Further, as a length measuring device, it is also possible to use a device that uses moiré fringes or a magnetic scale.

As detailed above, in the present invention, two levers of the same shape are combined in an X-shape and rotated at the same angle in opposite directions at the same time, and the rollers at the tips of these levers are always aligned with the measuring surface of a pair of measuring heads. Since the levers are in contact with each other so that the amount of rotational movement of the lever is interpreted as the amount of linear movement of the measuring head, the pair of measuring heads can always move in parallel even if the top and bottom apexes of the guide rails are not strictly straight lines.

Furthermore, even if the guide rail is inclined and the pair of measuring heads move relative to each other in the vertical direction, the scale of the inductosin is held by only one measuring head, so no errors occur in the measured values.

Furthermore, in a measuring device where the pair of measuring heads are not always parallel, if one of the pair of measuring heads C'i is tilted, the tilt will have a large effect on the measurement error depending on the distance between the scale installation position and the tip of the stylus. However, in the present invention, since the pair of measuring heads are always parallel, when tilting, the pair of measuring heads both tilt at the same angle, so the tilt does not greatly affect the measurement error.

Furthermore, since rollers are used for the pair of measuring head moving parts, there is little heat generation and less deterioration in measurement accuracy.

In addition, the roller of the lever for moving the pair of measuring heads is structured so that it contacts the inner surface of the measuring head at a point symmetrical to the center of the guide rail.

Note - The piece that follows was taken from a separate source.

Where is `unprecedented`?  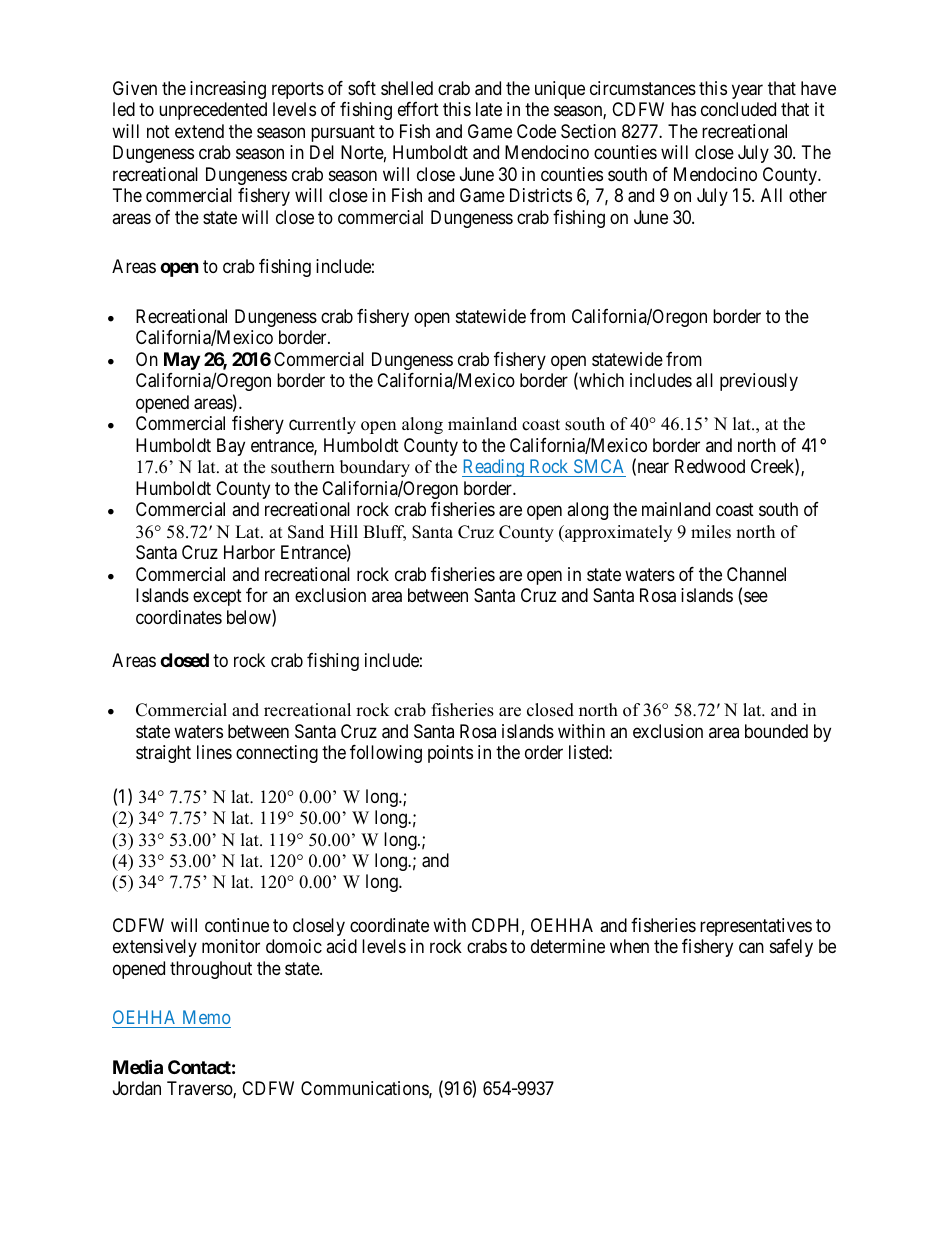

It does not cause any strain.

Furthermore, since it is a two-needle type and the two needles are brought into contact with the inner diameter to be measured at the same time, measurements can be carried out in a short time.

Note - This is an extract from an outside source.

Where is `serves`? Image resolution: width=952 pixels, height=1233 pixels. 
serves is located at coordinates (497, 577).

It has many characteristics such as

[Brief explanation of drawings]

FIG. 1 is a schematic front view of the inner diameter measuring device according to the present invention, and FIG.
The figure is a sectional view taken along line I-II in figure 1, and figure 3 is a cross-sectional view taken along line II- in figure 1.
III sectional view, and FIG. 4 is a IV-IV perspective view of FIG. 1. 1... Main body, 3.3'-... Guide rail, 5... 1st lever, 8... 1st gear, 9... Second gear, 10...Second lever, 11...Pinion, 13...Step gear, 17...Measuring head, 24...
・Length measuring device, 28.30...Electric micrometer.

Claims (1)

[Claims] 1. A two-needle measuring device that measures the distance between two points on an object to be measured, which includes a guide rail that is attached to the main body and extends in a straight line, a pair of measurement heads that can directly move on the guide rail, and The arm is arranged in an X-shape between a pair of measuring heads, each end of the arm engages with each surface of the pair of measuring heads, and is rotatably supported by the guide rail at the intersection of the X-shape, and from the intersection. two levers having the same length of arms up to the end of which they engage with the measuring head; means for keeping each engaging end of the two levers in constant contact with each surface of the measuring head; and means for connecting the two levers to each other. a drive mechanism that rotates the same angle in opposite directions; a measuring device that measures the amount of linear movement of the measuring heads; a scale side and a reading side of the pair of measuring heads are respectively provided parallel to the moving direction of the measuring heads; and the pair of measuring heads; a detector fixed to each end of the length measuring device and having a needle portion that contacts between two corresponding points on the object to be measured, and detecting an error from a read value of the length measuring device; and an output signal of the length measuring device. A measuring device comprising: a control device that controls the first drive mechanism in response to the signal and inputs an output signal of the detector.